→ Data in this exercise:
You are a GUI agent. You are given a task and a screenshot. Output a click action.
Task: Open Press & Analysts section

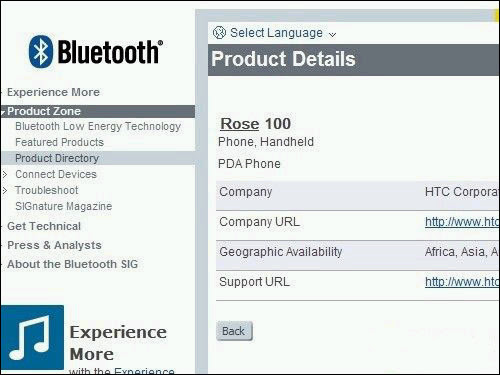pyautogui.click(x=54, y=245)
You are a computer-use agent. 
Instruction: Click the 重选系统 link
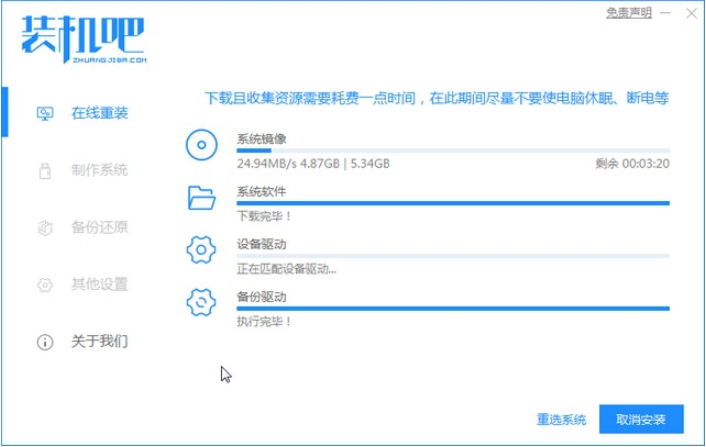pyautogui.click(x=560, y=419)
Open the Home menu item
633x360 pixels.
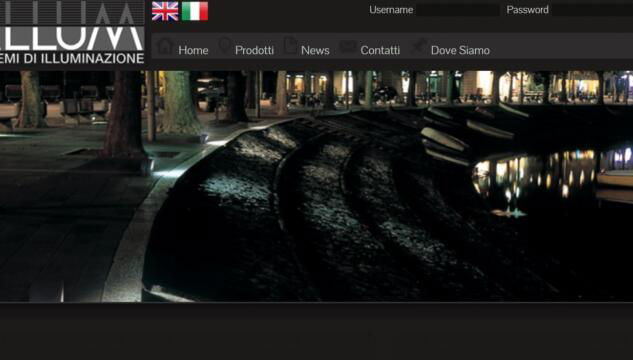[193, 50]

→ Assignment: Set every record down verbatim. No pictures belong in the copy.

→ Task solution:
You are a GUI agent. You are given a task and a screenshot. Output a click action.
Task: Open Press & Analysts section

pyautogui.click(x=54, y=245)
You are a computer-use agent. 
Instruction: Click the 重选系统 link
pyautogui.click(x=560, y=419)
Open the Home menu item
633x360 pixels.
[193, 50]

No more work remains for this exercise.